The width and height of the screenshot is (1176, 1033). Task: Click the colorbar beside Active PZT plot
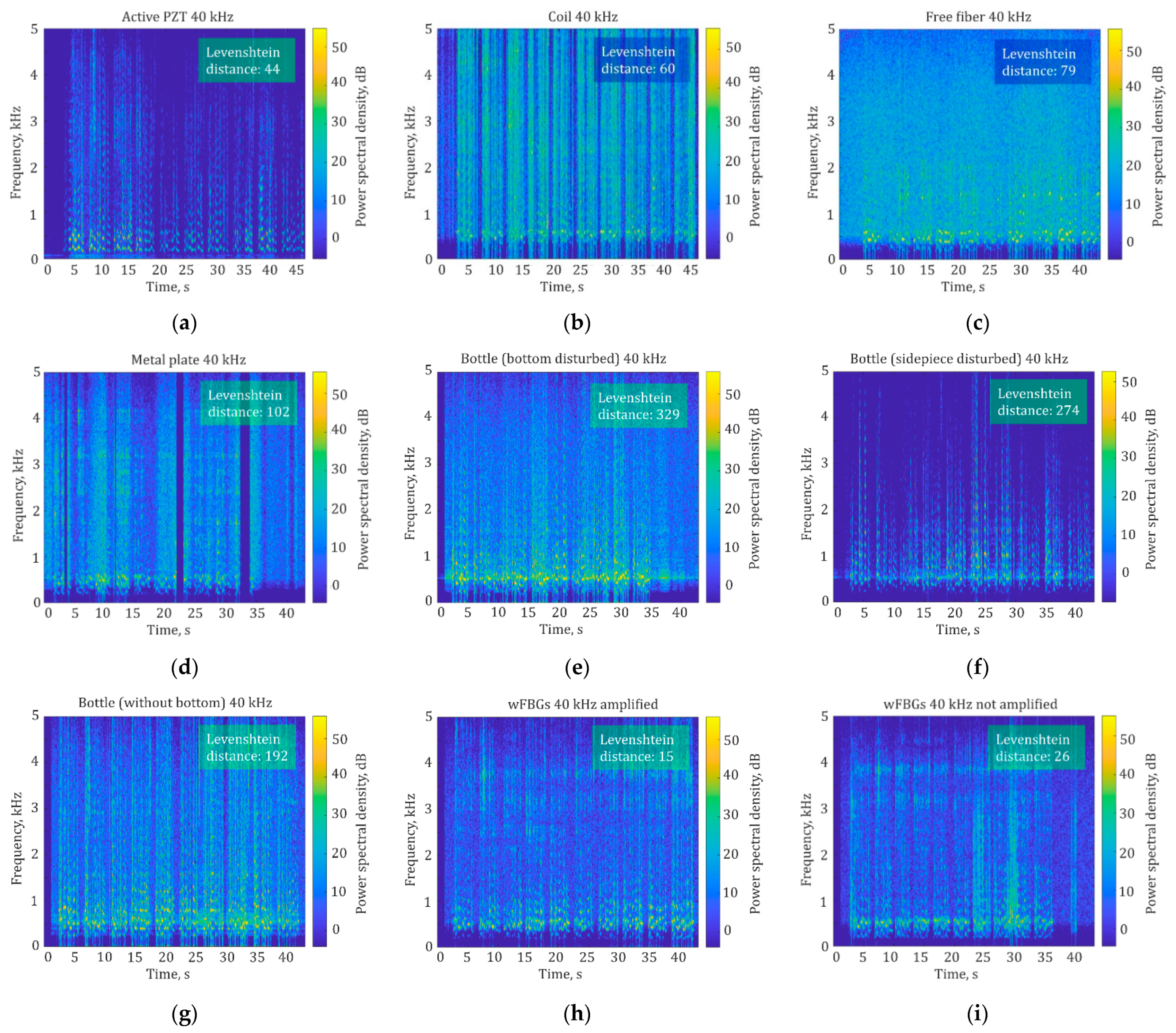coord(319,143)
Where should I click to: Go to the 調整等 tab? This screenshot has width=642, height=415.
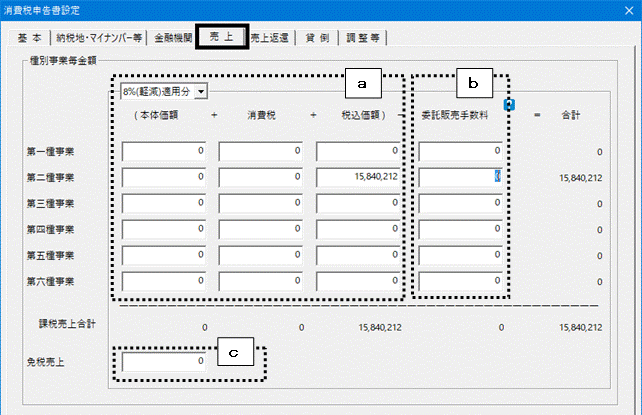tap(363, 38)
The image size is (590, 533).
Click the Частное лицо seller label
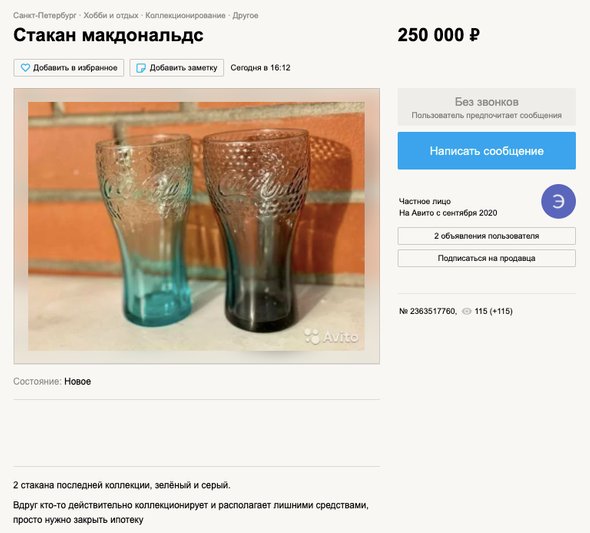425,201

========================

Your objective: Reproduce the text of every entry above word for word, leaving out the pictures.

Task solution:
The width and height of the screenshot is (1176, 1033). Task: Click the colorbar beside Active PZT plot
coord(319,143)
Where should I click to: Go to the 調整等 tab? This screenshot has width=642, height=415.
tap(363, 38)
The image size is (590, 533).
Click the Частное лицо seller label
425,201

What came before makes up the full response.